To seek and maintain full-time position that offers professional challenges utilizing interpersonal skills, excellent time management and problem-solving skills.
FAKE NEWS DETECTION, Developed a robust system to classify news articles into 'real' or 'fake' categories. Objectively evaluated the accuracy of various models to ensure optimal news classification. Utilized two distinct datasets for real and fake news, leveraging technologies such as natural language processing and deep learning. Implemented LSTM (Long Short-Term Memory) networks, a subset of RNN, achieving a remarkable 97% accuracy in detection. Conducted comprehensive exploratory analysis to pinpoint linguistic patterns prevalent in deceptive content.

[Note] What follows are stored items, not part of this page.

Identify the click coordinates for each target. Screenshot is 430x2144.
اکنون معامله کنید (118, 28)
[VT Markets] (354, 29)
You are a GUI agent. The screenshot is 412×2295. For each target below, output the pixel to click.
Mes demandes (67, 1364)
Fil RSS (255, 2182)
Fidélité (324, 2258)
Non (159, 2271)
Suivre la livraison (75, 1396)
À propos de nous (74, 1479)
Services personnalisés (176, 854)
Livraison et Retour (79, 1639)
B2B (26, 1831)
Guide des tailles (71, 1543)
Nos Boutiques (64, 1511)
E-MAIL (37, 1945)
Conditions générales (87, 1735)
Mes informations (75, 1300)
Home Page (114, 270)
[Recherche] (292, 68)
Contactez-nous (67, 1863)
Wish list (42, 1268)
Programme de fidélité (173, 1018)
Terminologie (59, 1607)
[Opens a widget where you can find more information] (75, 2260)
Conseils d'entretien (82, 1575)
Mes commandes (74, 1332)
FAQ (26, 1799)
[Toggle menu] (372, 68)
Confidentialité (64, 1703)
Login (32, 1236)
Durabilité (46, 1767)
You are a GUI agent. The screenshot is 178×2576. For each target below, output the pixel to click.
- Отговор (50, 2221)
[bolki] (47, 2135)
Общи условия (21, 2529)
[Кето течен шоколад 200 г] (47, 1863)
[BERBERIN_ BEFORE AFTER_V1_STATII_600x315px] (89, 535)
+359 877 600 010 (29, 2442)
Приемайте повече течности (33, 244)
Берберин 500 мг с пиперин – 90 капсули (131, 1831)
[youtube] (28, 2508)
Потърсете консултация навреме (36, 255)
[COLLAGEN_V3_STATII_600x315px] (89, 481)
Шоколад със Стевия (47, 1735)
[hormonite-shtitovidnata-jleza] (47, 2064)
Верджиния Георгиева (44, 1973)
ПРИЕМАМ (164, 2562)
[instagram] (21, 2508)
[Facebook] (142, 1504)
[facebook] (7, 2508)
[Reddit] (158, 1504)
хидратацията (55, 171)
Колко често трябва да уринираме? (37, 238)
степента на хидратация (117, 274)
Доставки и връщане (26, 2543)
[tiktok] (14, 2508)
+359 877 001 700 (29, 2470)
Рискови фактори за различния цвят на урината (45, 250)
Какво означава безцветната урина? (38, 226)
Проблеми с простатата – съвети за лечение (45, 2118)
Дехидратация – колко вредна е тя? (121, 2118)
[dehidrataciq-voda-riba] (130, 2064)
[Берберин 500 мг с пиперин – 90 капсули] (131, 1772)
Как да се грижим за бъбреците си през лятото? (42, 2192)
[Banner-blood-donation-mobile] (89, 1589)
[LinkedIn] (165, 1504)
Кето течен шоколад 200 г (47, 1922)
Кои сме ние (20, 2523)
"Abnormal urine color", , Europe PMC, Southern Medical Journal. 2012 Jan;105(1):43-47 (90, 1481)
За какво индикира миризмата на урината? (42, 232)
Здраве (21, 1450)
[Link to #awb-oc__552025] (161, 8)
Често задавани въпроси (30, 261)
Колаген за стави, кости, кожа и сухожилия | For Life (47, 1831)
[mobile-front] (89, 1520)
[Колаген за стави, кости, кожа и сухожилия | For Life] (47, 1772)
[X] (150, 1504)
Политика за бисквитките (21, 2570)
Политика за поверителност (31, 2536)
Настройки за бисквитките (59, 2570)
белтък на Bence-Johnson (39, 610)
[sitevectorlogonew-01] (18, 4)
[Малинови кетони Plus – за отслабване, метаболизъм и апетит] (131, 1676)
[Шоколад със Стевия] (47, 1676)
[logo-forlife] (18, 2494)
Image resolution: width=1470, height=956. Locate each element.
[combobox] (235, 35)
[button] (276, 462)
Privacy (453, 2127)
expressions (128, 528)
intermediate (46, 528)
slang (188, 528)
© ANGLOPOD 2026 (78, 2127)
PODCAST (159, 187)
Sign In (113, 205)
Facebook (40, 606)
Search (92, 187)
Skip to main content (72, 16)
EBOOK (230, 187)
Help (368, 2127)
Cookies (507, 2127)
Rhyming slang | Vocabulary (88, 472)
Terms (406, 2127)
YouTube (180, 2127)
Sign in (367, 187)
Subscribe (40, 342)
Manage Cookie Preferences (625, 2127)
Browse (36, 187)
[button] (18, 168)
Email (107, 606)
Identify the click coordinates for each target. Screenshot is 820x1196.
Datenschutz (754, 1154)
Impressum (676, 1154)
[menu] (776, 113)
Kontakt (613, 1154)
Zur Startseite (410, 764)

MEDICAL INSURANCE PRICE PREDICTION, Engineered a precise machine learning model to predict individual medical insurance costs. Capitalized on a comprehensive dataset containing demographic details, health attributes, and historical insurance rates to ensure reliable future cost estimations. Addressed existing methodological gaps, delivering a tool that enhances budgeting, decision-making, and medical expenditure planning for both individuals and organizations. Tested multiple supervised machine learning models including Linear Regression, Ridge Regression, Support Vector Regression, and Random Forest Regressor. Determined Random Forest Regressor as the paramount algorithm for accurate cost predictions based on historical data.
DATA STRUCTURES VISUALISER, Designed a dynamic and interactive website using the React framework and JavaScript, emphasizing the visualization of varied data structures. Led the creation of interactive visuals for prominent data structures such as arrays, linked lists, trees, and graphs. Integrated intuitive animations enabling users to visualize the storage, manipulation, and traversal of data elements within these structures. The website is built using responsive design principles, ensuring a seamless experience across various devices, from desktops to tablets and smartphones.